Al igual que los inmensos Cristos de Río de Janeiro y de
Lumbier, un gigantesco Buda corona la isla de Lantao y desde lo alto de sus
peladas cumbres regala una sonrisa al visitante. El budismo resurge en la China
continental, donde las autoridades comunistas han ido relajando el acoso a los
creyentes desde hace algunos años. En Hong Kong, provincia a la que pertenece
Lantao, la libertad religiosa es mayor aún y por eso Buda sonríe tranquilo, sin
temor a que lo vuele la intolerancia. Eso sí, a sus pies dieron la vida miles
de miembros de la resistencia china, luchando contra el invasor nipón durante
la Segunda Guerra Mundial. Y algunos valles sombríos que se cierran hacia el
sur, albergan hasta un total de seis prisiones, algunas de máxima seguridad.
250 escalones y un calor húmedo y asfixiante no bastan para
que cejemos en el empeño de conocer un poco de esta religión tan aparentemente
diferente de la nuestra.
Siddhartha Gautama luce una esvástica en su pecho, símbolo
del bienestar, copiado y denigrado pérfidamente del sánscrito por quien ya
sabemos. En el interior del templo se levantan altares dedicados a maestros del
budismo y, como si de los santos cristianos se tratasen, los feligreses colocan
incienso a sus pies en vez de velas y fruta en vez de óbolos piadosos.
Lamiendo un polo de limón mientras contemplamos los bosques
que se abren hasta el mar, decidimos acercarnos hasta allí, pues nos han recomendado
visitar un pueblecito pesquero muy alejado del turisteo que hay donde nos hallamos.
Así es en efecto, se ven visitantes, pero el ambiente es
bien distinto. No tardamos en darnos cuenta del porqué.

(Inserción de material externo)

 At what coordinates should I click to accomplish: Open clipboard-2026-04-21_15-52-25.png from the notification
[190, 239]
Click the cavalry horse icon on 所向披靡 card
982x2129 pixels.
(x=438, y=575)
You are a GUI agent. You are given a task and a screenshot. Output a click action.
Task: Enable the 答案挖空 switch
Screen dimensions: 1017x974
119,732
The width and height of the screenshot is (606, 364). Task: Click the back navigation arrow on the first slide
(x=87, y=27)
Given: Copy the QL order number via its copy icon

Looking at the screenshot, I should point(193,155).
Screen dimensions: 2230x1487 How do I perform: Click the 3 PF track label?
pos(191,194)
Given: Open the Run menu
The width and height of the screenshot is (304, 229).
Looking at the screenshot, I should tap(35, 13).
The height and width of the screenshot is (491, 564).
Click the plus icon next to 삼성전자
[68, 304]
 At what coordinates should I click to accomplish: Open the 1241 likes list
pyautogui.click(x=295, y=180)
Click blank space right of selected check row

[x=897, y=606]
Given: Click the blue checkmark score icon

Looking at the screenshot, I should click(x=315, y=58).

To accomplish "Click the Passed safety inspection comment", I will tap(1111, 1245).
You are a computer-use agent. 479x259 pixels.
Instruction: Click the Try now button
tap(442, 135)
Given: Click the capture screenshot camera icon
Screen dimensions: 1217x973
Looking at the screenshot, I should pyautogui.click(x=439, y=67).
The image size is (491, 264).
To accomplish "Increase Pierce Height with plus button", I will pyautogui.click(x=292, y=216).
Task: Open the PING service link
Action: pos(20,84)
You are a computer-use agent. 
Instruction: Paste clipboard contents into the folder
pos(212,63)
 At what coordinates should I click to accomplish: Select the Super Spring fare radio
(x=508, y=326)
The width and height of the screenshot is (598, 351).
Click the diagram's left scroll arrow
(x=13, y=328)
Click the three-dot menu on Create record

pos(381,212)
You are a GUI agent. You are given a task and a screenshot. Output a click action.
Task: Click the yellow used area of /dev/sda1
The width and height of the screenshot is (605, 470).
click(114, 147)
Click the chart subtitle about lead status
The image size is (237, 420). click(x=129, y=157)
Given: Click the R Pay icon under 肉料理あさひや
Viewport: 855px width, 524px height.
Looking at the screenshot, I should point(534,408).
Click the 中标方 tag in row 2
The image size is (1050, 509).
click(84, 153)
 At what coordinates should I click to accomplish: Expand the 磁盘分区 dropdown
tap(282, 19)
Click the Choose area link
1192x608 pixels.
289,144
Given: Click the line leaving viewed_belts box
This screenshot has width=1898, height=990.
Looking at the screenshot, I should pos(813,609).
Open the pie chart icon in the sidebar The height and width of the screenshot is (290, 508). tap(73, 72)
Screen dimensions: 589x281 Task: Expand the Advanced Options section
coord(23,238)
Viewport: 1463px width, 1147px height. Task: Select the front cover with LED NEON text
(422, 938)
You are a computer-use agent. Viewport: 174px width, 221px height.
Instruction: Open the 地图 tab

El pueblo es pintoresco,
pero carece de cualquier encanto. La marea baja deja al descubierto los
cimientos de las chozas hacinadas a las orillas de los canales. Éstas se ven cubiertas
por un lodo gris y blando. El agua es turbia, y en ella flotan zapatillas o
neumáticos que sirven de improvisados islotes a cangrejos que hace tiempo que
perdieron el rumbo.
Tras echar un primer vistazo al lugar, nos dejamos engañar
por un anciano que ofrece mostrarnos a unos extraños delfines rosas en mar
abierto. Total, son dos euros y nos apetece un poco de brisa marina después de
aspirar los vapores que despiden el limo y los crustáceos muertos de los
canales.
Vemos los delfines, en efecto, pero en la desgastada foto
que sirve de anzuelo para besugos como nosotros. La bahía hierve de basura y
excrecencias y cuesta creer que un mar tan maltratado por el hombre tolere que
éste se nutra de sus criaturas. Pero en efecto lo hace. De regreso al pueblo,
observamos curiosos decenas de peces y bivalvos secados al sol y exhibidos como
chucherías en los callejones de un mercado. No debe de ser fácil conservar el
pescado a 30 grados, por ello no nos extraña que todo el género se ofrezca
seco, o vivo. Junto a las cabezas momificadas de un banco de arenques, en
varios baldes de plástico flotan –decir nadan sería exagerado- sargos, meros,
peces de espinas dorsales como dardos y nécoras de colores. Incluso media
docena de amenazadoras morenas se apretujan en un cubo encerradas por una
rejilla de hierro. Se evita así que se tomen la revancha con algún dedo chino
antes incluso de acabar en la sartén.
De regreso a la city, y después de recorrer la laberíntica e
inacabable estación central, nuestra anfitriona Ángela, en compañía de sus
amigas Sara y Natalia, nos llevan a ver el espectáculo que convierte los rascacielos
de Hong Kong en un baile de láseres, luz y sonido, sin reparar en la factura de
final de mes.
Y acaba el día en torno a una mesa, con parte de la comunidad
de españoles de la ciudad, arreglando los problemas de nuestro país entre
cervezas San Miguel de producción filipina, noodles con gambas, pescado
agridulce y brócoli frito.
Y lo hacemos al calor de un mercadillo nocturno en el que
junto a postales con la cara de Mao y soldados de la Revolución, se venden a
precio de saldo sonrientes budas de plástico.